THE REQUEST: Convert the rows below into a JSON list of strings, with each line as its own string. Leave out blank lines.

==================================================

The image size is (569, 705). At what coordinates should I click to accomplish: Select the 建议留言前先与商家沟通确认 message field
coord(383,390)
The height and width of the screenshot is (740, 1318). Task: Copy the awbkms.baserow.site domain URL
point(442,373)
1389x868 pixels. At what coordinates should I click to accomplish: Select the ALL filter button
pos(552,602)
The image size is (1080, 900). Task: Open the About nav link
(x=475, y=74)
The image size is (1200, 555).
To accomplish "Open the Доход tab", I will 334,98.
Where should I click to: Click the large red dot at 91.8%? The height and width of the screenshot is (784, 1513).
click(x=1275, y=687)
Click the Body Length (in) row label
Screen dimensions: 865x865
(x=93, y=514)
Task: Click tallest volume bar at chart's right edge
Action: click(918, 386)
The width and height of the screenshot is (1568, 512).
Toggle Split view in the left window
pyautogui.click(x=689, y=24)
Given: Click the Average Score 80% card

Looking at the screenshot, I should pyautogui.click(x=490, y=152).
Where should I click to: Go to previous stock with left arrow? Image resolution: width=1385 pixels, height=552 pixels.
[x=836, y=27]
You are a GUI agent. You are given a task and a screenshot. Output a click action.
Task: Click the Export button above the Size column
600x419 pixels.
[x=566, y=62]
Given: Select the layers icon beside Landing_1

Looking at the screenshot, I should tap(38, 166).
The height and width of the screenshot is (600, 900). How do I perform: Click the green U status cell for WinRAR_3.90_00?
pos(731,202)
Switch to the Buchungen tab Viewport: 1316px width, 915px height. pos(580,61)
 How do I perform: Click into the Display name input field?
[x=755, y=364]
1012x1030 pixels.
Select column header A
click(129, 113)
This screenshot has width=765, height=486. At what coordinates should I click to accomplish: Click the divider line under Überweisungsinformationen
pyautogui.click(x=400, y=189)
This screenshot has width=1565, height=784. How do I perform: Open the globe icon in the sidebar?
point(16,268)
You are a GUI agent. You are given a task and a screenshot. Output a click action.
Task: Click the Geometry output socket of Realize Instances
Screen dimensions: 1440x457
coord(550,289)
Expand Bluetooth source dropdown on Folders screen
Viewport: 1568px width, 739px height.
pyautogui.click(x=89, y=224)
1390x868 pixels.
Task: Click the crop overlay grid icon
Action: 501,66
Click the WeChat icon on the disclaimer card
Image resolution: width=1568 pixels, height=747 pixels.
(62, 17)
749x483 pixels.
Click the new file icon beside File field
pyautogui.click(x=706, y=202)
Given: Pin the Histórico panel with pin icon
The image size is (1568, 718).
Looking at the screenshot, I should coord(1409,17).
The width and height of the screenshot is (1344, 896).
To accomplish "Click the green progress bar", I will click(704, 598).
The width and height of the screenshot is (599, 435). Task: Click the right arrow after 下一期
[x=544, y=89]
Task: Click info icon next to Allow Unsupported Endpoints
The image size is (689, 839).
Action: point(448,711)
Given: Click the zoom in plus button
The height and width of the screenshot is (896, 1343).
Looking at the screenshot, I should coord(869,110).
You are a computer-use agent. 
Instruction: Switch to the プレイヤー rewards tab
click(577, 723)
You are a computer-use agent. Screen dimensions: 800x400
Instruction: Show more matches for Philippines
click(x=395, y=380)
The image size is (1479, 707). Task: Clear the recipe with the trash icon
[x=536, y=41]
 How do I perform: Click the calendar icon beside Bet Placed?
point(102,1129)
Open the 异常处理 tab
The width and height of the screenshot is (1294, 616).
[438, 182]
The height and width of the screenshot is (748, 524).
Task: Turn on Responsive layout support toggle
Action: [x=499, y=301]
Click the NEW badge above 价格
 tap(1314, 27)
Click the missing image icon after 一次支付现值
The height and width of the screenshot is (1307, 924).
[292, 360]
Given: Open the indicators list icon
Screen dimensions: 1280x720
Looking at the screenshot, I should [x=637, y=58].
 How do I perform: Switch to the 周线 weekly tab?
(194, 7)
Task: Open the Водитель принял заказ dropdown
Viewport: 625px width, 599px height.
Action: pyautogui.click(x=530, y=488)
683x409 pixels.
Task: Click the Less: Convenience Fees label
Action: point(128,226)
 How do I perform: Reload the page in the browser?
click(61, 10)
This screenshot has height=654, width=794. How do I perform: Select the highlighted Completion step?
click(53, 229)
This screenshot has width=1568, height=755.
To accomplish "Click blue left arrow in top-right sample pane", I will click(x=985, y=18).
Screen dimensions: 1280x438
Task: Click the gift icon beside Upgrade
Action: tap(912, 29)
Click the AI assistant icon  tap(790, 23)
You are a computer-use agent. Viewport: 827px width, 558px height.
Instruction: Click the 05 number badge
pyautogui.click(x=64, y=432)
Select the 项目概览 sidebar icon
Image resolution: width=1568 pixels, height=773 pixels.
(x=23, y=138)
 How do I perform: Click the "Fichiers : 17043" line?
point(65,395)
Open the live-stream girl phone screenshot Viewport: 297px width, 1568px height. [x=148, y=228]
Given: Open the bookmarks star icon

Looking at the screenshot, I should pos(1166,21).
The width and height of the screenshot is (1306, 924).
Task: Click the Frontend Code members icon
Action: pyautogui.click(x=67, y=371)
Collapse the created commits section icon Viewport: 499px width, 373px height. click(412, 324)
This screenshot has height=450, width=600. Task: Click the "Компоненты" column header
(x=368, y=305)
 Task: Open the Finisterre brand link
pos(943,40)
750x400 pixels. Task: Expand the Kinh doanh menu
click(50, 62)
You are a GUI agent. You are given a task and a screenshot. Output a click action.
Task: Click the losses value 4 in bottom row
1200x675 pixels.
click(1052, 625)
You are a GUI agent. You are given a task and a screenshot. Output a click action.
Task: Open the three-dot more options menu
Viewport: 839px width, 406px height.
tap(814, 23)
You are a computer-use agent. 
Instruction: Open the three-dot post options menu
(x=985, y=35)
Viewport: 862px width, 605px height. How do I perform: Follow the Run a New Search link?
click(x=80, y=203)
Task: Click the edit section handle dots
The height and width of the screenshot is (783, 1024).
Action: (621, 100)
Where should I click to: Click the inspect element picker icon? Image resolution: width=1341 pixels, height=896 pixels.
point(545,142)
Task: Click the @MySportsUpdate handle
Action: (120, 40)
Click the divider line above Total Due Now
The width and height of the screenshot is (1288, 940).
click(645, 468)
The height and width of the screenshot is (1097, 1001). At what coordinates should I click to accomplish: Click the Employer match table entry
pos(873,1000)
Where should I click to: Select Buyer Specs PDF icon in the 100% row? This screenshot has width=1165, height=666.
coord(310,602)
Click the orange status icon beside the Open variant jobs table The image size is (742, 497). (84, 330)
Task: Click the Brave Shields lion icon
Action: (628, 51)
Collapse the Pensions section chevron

==================================================

RESULT BELOW:
[
  "The image size is (569, 705). At what coordinates should I click to accomplish: Select the 建议留言前先与商家沟通确认 message field",
  "coord(383,390)",
  "The height and width of the screenshot is (740, 1318). Task: Copy the awbkms.baserow.site domain URL",
  "point(442,373)",
  "1389x868 pixels. At what coordinates should I click to accomplish: Select the ALL filter button",
  "pos(552,602)",
  "The image size is (1080, 900). Task: Open the About nav link",
  "(x=475, y=74)",
  "The image size is (1200, 555).",
  "To accomplish \"Open the Доход tab\", I will 334,98.",
  "Where should I click to: Click the large red dot at 91.8%? The height and width of the screenshot is (784, 1513).",
  "click(x=1275, y=687)",
  "Click the Body Length (in) row label",
  "Screen dimensions: 865x865",
  "(x=93, y=514)",
  "Task: Click tallest volume bar at chart's right edge",
  "Action: click(918, 386)",
  "The width and height of the screenshot is (1568, 512).",
  "Toggle Split view in the left window",
  "pyautogui.click(x=689, y=24)",
  "Given: Click the Average Score 80% card",
  "Looking at the screenshot, I should pyautogui.click(x=490, y=152).",
  "Where should I click to: Go to previous stock with left arrow? Image resolution: width=1385 pixels, height=552 pixels.",
  "[x=836, y=27]",
  "You are a GUI agent. You are given a task and a screenshot. Output a click action.",
  "Task: Click the Export button above the Size column",
  "600x419 pixels.",
  "[x=566, y=62]",
  "Given: Select the layers icon beside Landing_1",
  "Looking at the screenshot, I should tap(38, 166).",
  "The height and width of the screenshot is (600, 900). How do I perform: Click the green U status cell for WinRAR_3.90_00?",
  "pos(731,202)",
  "Switch to the Buchungen tab Viewport: 1316px width, 915px height. pos(580,61)",
  " How do I perform: Click into the Display name input field?",
  "[x=755, y=364]",
  "1012x1030 pixels.",
  "Select column header A",
  "click(129, 113)",
  "This screenshot has width=765, height=486. At what coordinates should I click to accomplish: Click the divider line under Überweisungsinformationen",
  "pyautogui.click(x=400, y=189)",
  "This screenshot has width=1565, height=784. How do I perform: Open the globe icon in the sidebar?",
  "point(16,268)",
  "You are a GUI agent. You are given a task and a screenshot. Output a click action.",
  "Task: Click the Geometry output socket of Realize Instances",
  "Screen dimensions: 1440x457",
  "coord(550,289)",
  "Expand Bluetooth source dropdown on Folders screen",
  "Viewport: 1568px width, 739px height.",
  "pyautogui.click(x=89, y=224)",
  "1390x868 pixels.",
  "Task: Click the crop overlay grid icon",
  "Action: 501,66",
  "Click the WeChat icon on the disclaimer card",
  "Image resolution: width=1568 pixels, height=747 pixels.",
  "(62, 17)",
  "749x483 pixels.",
  "Click the new file icon beside File field",
  "pyautogui.click(x=706, y=202)",
  "Given: Pin the Histórico panel with pin icon",
  "The image size is (1568, 718).",
  "Looking at the screenshot, I should coord(1409,17).",
  "The width and height of the screenshot is (1344, 896).",
  "To accomplish \"Click the green progress bar\", I will click(704, 598).",
  "The width and height of the screenshot is (599, 435). Task: Click the right arrow after 下一期",
  "[x=544, y=89]",
  "Task: Click info icon next to Allow Unsupported Endpoints",
  "The image size is (689, 839).",
  "Action: point(448,711)",
  "Given: Click the zoom in plus button",
  "The height and width of the screenshot is (896, 1343).",
  "Looking at the screenshot, I should coord(869,110).",
  "You are a computer-use agent. ",
  "Instruction: Switch to the プレイヤー rewards tab",
  "click(577, 723)",
  "You are a computer-use agent. Screen dimensions: 800x400",
  "Instruction: Show more matches for Philippines",
  "click(x=395, y=380)",
  "The image size is (1479, 707). Task: Clear the recipe with the trash icon",
  "[x=536, y=41]",
  " How do I perform: Click the calendar icon beside Bet Placed?",
  "point(102,1129)",
  "Open the 异常处理 tab",
  "The width and height of the screenshot is (1294, 616).",
  "[438, 182]",
  "The height and width of the screenshot is (748, 524).",
  "Task: Turn on Responsive layout support toggle",
  "Action: [x=499, y=301]",
  "Click the NEW badge above 价格",
  " tap(1314, 27)",
  "Click the missing image icon after 一次支付现值",
  "The height and width of the screenshot is (1307, 924).",
  "[292, 360]",
  "Given: Open the indicators list icon",
  "Screen dimensions: 1280x720",
  "Looking at the screenshot, I should [x=637, y=58].",
  " How do I perform: Switch to the 周线 weekly tab?",
  "(194, 7)",
  "Task: Open the Водитель принял заказ dropdown",
  "Viewport: 625px width, 599px height.",
  "Action: pyautogui.click(x=530, y=488)",
  "683x409 pixels.",
  "Task: Click the Less: Convenience Fees label",
  "Action: point(128,226)",
  " How do I perform: Reload the page in the browser?",
  "click(61, 10)",
  "This screenshot has height=654, width=794. How do I perform: Select the highlighted Completion step?",
  "click(53, 229)",
  "This screenshot has width=1568, height=755.",
  "To accomplish \"Click blue left arrow in top-right sample pane\", I will click(x=985, y=18).",
  "Screen dimensions: 1280x438",
  "Task: Click the gift icon beside Upgrade",
  "Action: tap(912, 29)",
  "Click the AI assistant icon  tap(790, 23)",
  "You are a computer-use agent. Viewport: 827px width, 558px height.",
  "Instruction: Click the 05 number badge",
  "pyautogui.click(x=64, y=432)",
  "Select the 项目概览 sidebar icon",
  "Image resolution: width=1568 pixels, height=773 pixels.",
  "(x=23, y=138)",
  " How do I perform: Click the \"Fichiers : 17043\" line?",
  "point(65,395)",
  "Open the live-stream girl phone screenshot Viewport: 297px width, 1568px height. [x=148, y=228]",
  "Given: Open the bookmarks star icon",
  "Looking at the screenshot, I should pos(1166,21).",
  "The width and height of the screenshot is (1306, 924).",
  "Task: Click the Frontend Code members icon",
  "Action: pyautogui.click(x=67, y=371)",
  "Collapse the created commits section icon Viewport: 499px width, 373px height. click(412, 324)",
  "This screenshot has height=450, width=600. Task: Click the \"Компоненты\" column header",
  "(x=368, y=305)",
  " Task: Open the Finisterre brand link",
  "pos(943,40)",
  "750x400 pixels. Task: Expand the Kinh doanh menu",
  "click(50, 62)",
  "You are a GUI agent. You are given a task and a screenshot. Output a click action.",
  "Task: Click the losses value 4 in bottom row",
  "1200x675 pixels.",
  "click(1052, 625)",
  "You are a GUI agent. You are given a task and a screenshot. Output a click action.",
  "Task: Open the three-dot more options menu",
  "Viewport: 839px width, 406px height.",
  "tap(814, 23)",
  "You are a computer-use agent. ",
  "Instruction: Open the three-dot post options menu",
  "(x=985, y=35)",
  "Viewport: 862px width, 605px height. How do I perform: Follow the Run a New Search link?",
  "click(x=80, y=203)",
  "Task: Click the edit section handle dots",
  "The height and width of the screenshot is (783, 1024).",
  "Action: (621, 100)",
  "Where should I click to: Click the inspect element picker icon? Image resolution: width=1341 pixels, height=896 pixels.",
  "point(545,142)",
  "Task: Click the @MySportsUpdate handle",
  "Action: (120, 40)",
  "Click the divider line above Total Due Now",
  "The width and height of the screenshot is (1288, 940).",
  "click(645, 468)",
  "The height and width of the screenshot is (1097, 1001). At what coordinates should I click to accomplish: Click the Employer match table entry",
  "pos(873,1000)",
  "Where should I click to: Select Buyer Specs PDF icon in the 100% row? This screenshot has width=1165, height=666.",
  "coord(310,602)",
  "Click the orange status icon beside the Open variant jobs table The image size is (742, 497). (84, 330)",
  "Task: Click the Brave Shields lion icon",
  "Action: (628, 51)",
  "Collapse the Pensions section chevron"
]